L’idea di partecipare a una manifestazione dedicata ai cosiddetti “Vini Naturali”è dovuta alla mia curiosità. Ho fatto un paio di telefonate e ho trovato una cara persona che li segue da tempi “non sospetti” e quindi molto aggiornata su questo movimento talvolta a me incomprensibile, sia nei componenti che nella finalità; anche il nome non significa nulla. Il vino non è un prodotto naturale, nel senso che è stato creato dall’ingegno dell’uomo . In natura se spremo uva e la lascio li, se sono fortunato diventa aceto. Ma non volendo polemizzare mi sono recato alla degustazione con grande serenità, corroborato dal fatto che alcune aziende presenti le conoscevo e fanno vini buonissimi.

In realtà mi sono divertito tantissimo, trovandomi catapultato in una realtà che un paio di decenni fa era la norma. I discorsi di alcuni produttori erano già stati sentiti  era come vivere in un déjà vu, con la consapevolezza che una volta uscito da questo “tempo sospeso” tutto sarebbe rientrato nella normalità. Insomma sembrava la trama di Goodbye Lenin, un divertente film degli anni '90.

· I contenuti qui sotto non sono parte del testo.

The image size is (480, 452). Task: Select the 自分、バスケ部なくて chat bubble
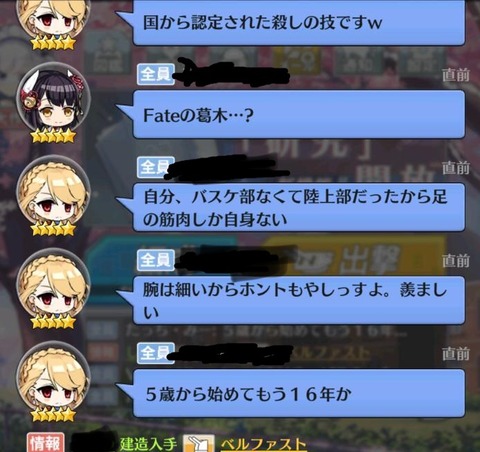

Vini interessanti e molto buoni ci sono ovviamente ma è il resto che fa sorridere.  Alcuni esempi significativi: produttrice di sauvignon zona Friuli, davanti alle nostre facce perplesse ci chiede cosa non ci convince, alla nostra risposta che l’aspetto olfattivo non identificava il vitigno la sua risposta è stata: il problema è vostro, siete abituati a vini che sono artefatti e la procura li ha smascherati (non è vero ma lasciamo perdere). Peccato che la signora non conoscesse i vini di Dagenau, di Cloudy Bay, e neanche quelli di Vie di Romans e Volpe Pasini. Tanto per ricordare alcuni vini che hanno e fanno la storia del sauvignon in Friuli e nel mondo. Grazie a Dio conosceva Venica e Venica. Tipico atteggiamento pauperista degli anni ottanta.

Altro atteggiamento tipico è quello del fenomeno autoreferenziale : commercialmente bravissimo, vino carissimo, ma l’utente non deve sapere nulla di come sia fatto. Il concetto? vitigni e territori sono inutili e assolutamente desueti, devi apprezzare il vino come estraneazione concettuale della tua propensione all’alcool. Della serie giovani fenomeni naturali.

Poi ci sono i consapevoli . Un esempio per tutti: piccola azienda piemontese con vini interessanti con una leggera volatile. Il giovane proprietario ammette la cosa: "in effetti la mancanza di controllo di temperatura in fermentazione può generare alcuni problemi ma sto provvedendo, perché non si può rovinare il lavoro di un anno nella vigna, per dei dettagli". Una persona che farà strada.

Insomma un mondo antico più o meno consapevole e con qualche “furbetto del quartierino” ma anche con grandi professionalità, note e meno note. Tra le ultime mi preme segnalarvi alcune aziende. Cascina Fornace , Piemonte, con il Viscà (17 euro) da uve nebbiolo da zone sabbiose del Roero; vini Quantico  dell'enologo Pietro Di Giovanni, dall'Etna, e un laziale interessante come Andrea Occhipinti .

Il concetto è semplice: ben venga una grande attenzione al territorio, sensibilità verso l’ambiente e un prodotto migliore che nel passato. Ma allora perchè non fare biologico o biodinamico , che hanno protocolli abbastanza rigorosi? inoltre non si può usare questa zona franca senza nessun controllo come “foglia di fico” per giustificare cattive pratiche di cantina e vini sintatticamente sbagliati.

Un'ultima chicca. Alla domanda: "che botti usa?" la risposta quasi standard era: "botti vecchie". Alla mia replica che chiede in quelle nuove che vino ci mette, la risposta di uno è stata: “ io non uso botti nuove, le compro usate da Tizio”. Già perchè Tizio ti vende le botti buone e che ancora funzionano, poveri ingenui! poi si meravigliano se il vino sa di cassapanca chiusa.